El asunto de la comunión y de las actitudes interiores y exteriores que corresponden, no puede separarse de la cuestión más amplia de la adoración de la presencia sustancial del Señor. Al respecto, Juan Pablo II escribió: «Jesús nos espera en este sacramento del amor. No escatimemos tiempo para ir a encontrarlo en la adoración, en la contemplación llena de fe y abierta a reparar las faltas graves y delitos del mundo. No cese nunca nuestra adoración». A causa de una equívoca visión del diálogo con el mundo, la Iglesia se ha mundanizado, y copia el antropocentrismo de la cultura secular. La primacía de Dios y la valoración de lo que se refiere a Él quedan desplazadas, para daño del mundo y de la misma Iglesia.
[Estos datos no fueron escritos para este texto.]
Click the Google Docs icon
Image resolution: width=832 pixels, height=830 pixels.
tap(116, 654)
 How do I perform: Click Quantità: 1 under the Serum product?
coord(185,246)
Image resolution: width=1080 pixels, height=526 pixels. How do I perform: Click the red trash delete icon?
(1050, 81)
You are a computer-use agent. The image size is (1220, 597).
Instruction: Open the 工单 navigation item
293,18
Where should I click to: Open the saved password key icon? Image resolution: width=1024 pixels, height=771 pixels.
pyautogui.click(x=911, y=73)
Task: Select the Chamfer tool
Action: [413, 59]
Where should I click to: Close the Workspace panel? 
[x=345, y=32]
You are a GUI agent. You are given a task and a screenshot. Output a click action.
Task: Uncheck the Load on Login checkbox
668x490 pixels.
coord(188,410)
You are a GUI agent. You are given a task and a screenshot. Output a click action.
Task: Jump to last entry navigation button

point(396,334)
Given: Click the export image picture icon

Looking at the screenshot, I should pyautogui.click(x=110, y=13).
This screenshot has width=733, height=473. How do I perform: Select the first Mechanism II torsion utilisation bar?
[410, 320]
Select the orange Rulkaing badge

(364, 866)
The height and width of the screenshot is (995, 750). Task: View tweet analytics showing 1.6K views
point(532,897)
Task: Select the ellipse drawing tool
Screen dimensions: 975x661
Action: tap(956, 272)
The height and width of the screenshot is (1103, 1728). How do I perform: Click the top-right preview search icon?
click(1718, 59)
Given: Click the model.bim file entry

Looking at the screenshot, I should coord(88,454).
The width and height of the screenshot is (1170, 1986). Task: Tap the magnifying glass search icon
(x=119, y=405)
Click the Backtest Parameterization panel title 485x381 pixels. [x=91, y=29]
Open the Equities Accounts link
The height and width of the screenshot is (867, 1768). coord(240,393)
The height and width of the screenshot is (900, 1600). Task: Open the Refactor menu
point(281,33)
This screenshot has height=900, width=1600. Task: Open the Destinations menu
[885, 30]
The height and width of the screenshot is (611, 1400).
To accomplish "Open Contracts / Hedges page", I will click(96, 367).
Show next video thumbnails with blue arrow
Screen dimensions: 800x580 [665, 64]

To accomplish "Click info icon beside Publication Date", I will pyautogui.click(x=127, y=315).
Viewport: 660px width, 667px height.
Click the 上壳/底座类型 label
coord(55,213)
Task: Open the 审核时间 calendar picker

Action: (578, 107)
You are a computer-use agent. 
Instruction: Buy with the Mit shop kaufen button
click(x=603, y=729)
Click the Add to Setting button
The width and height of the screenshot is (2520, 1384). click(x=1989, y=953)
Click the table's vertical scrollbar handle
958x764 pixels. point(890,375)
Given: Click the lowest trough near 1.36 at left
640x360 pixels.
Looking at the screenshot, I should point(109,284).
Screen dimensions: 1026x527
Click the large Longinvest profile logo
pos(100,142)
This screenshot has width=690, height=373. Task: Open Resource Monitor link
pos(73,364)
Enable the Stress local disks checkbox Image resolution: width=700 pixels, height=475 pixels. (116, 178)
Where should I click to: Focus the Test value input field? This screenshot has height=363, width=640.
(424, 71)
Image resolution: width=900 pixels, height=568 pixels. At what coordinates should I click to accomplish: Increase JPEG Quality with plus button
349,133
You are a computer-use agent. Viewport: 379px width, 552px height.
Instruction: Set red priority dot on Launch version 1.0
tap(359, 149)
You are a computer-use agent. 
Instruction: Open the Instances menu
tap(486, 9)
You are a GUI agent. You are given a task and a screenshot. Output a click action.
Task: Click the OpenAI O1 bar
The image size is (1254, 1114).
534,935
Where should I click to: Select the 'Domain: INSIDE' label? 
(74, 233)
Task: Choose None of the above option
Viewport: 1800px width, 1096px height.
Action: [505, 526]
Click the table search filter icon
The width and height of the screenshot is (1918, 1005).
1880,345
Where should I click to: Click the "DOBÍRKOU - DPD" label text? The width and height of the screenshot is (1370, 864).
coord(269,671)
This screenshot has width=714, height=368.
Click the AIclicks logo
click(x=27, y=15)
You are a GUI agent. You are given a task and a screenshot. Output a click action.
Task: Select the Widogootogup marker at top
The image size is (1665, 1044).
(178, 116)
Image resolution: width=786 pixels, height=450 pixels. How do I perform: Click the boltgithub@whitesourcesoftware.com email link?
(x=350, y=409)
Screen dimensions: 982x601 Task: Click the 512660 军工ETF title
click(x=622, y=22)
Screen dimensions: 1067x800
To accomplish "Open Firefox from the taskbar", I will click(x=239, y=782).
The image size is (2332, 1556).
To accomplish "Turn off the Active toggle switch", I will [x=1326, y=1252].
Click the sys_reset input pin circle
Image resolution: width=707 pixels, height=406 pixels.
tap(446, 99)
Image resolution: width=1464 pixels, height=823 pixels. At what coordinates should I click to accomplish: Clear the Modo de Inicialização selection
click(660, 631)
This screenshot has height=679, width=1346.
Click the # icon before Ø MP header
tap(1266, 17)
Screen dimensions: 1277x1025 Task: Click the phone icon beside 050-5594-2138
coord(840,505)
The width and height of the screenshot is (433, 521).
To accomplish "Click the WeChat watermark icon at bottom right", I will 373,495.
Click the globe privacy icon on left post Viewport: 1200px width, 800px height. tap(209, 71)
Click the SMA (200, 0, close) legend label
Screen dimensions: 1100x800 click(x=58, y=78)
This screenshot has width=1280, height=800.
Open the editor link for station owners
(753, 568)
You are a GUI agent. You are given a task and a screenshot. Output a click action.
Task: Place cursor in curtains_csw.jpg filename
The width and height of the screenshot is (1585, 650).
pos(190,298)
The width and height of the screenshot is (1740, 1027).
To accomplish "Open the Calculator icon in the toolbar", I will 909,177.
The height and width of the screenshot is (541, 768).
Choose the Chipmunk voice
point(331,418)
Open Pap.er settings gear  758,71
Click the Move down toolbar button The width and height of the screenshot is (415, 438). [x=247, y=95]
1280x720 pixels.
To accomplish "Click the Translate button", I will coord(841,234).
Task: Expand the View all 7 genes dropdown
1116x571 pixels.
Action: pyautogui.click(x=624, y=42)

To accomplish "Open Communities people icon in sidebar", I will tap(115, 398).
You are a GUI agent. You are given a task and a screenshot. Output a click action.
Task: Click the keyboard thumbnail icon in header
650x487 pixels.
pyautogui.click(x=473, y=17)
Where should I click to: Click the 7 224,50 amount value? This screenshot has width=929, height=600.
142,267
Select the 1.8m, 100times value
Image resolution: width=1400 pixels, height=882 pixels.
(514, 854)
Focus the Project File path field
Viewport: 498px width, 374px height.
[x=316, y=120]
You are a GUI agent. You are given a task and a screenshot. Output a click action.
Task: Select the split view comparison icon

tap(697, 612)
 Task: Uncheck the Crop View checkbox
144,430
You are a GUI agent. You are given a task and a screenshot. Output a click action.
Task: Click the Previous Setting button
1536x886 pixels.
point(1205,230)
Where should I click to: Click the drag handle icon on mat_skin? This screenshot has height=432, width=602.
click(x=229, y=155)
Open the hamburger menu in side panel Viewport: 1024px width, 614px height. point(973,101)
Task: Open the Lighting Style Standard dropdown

He procurado resumir en estas líneas lo que considero importante destacar en la circunstancia singular que estamos viviendo, sobre todo con vistas al «después». Habría que preguntarse si las verdades señaladas brillan con claridad en la inteligencia y el corazón de los católicos. La predicación ordinaria debería abordarlas, y tendrían que ocupar un lugar destacado en la catequesis de niños y adolescentes.
Volviendo al comienzo, y con el máximo respeto por la opinión contraria, me parece innecesario, y peligroso mirando al futuro, que se decrete a causa de la pandemia que se ha de comulgar en la mano -y, por consiguiente, de pie- ¿A quién se desea conformar con una medida semejante? ¿A la autoridad sanitaria, cuyos criterios se asumen? ¿No se corre el riesgo de que los fieles perciban ese mandato como una imposición excesiva? À quoi bon?, dice el francés.